The July 2 election would be a referendum on whether or not radical gender theory would continue to be forced upon children at school, says the Australian Christian Lobby.

“Bill Shorten and Penny Wong introduced the so-called Safe Schools program in 2013 and any suggestion that they would not continue it in government defies belief,” ACL Managing Director Lyle Shelton said.

“Safe Schools teaches children that their biological gender is simply a social construct and it encourages schools to change their toilet policies so students can use toilet and change facilities of the gender identity they choose.

“It is interesting that Labor’s Education Spokesperson, Kate Ellis, yesterday did not rule out a future Labor Government funding Safe Schools. Parents have a right to know if this will happen,” Mr Shelton said.

“Labor has also vowed to scrap the peoples’ vote on marriage and legislate a new definition within 100 days.

“It would be naïve to think further Commonwealth funding and the promotion of programs like Safe Schools would not follow legislation to make marriage a genderless institution,” Mr Shelton said.

“A Labor win will deny the Australian people the chance to at least have a conversation about whether or not they want to embrace gay and transgender sex education in schools and all of the other consequences that flow from redefining marriage.”

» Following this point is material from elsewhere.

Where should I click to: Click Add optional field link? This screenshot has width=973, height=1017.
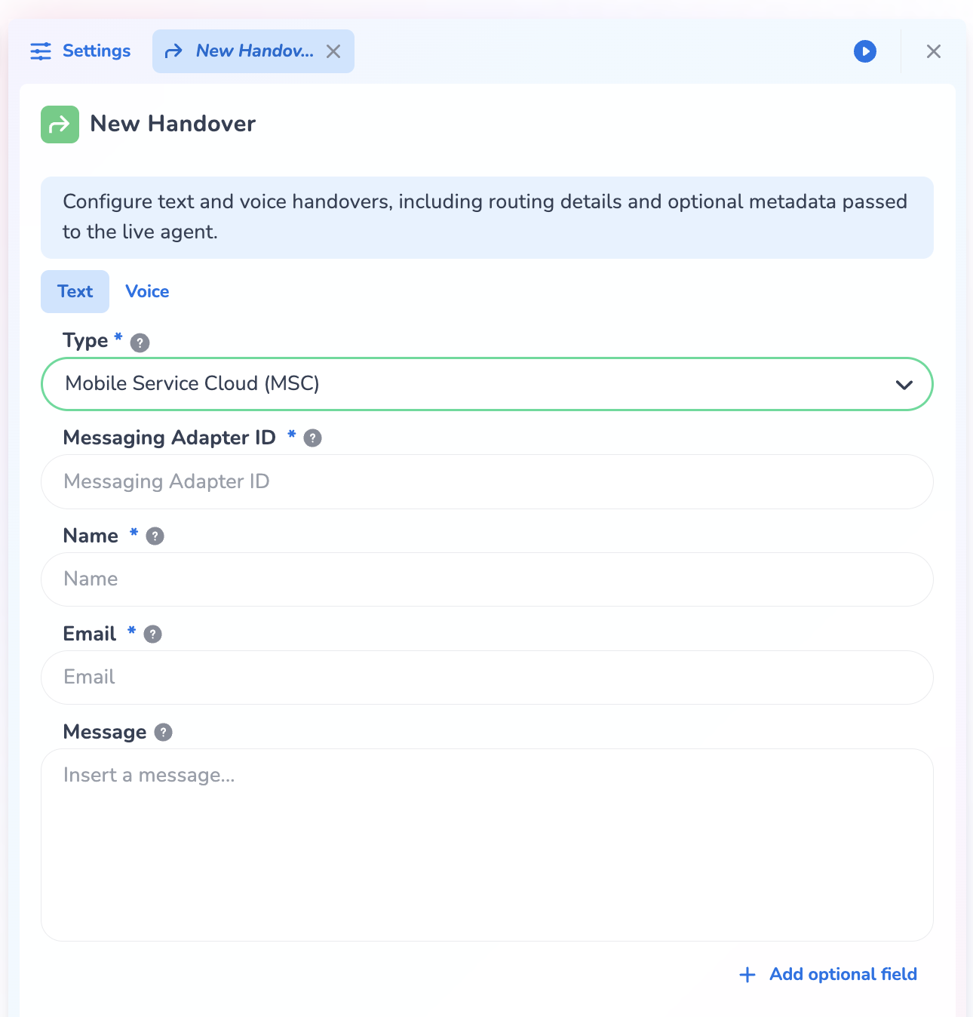click(843, 975)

Mr Shelton said both major parties had failed parents by funding the so-called “Safe Schools” program, which encourages teaches not to use the terms “he” or “she”.

While Education Minister Simon Birmingham had pruned the program it still taught children their gender is fluid, with resources like The Gender Fairy story book for four-year-olds telling them “no one can tell you if you are a boy or a girl.” 

Mr Shelton said no child should be bullied at school for any reason but Safe Schools, by its author Roz Ward’s own admission, was not an anti-bullying program.

Since the election was called, more than 21,000 people have signed a petition calling on Bill Shorten to give people a say on marriage by supporting the plebiscite.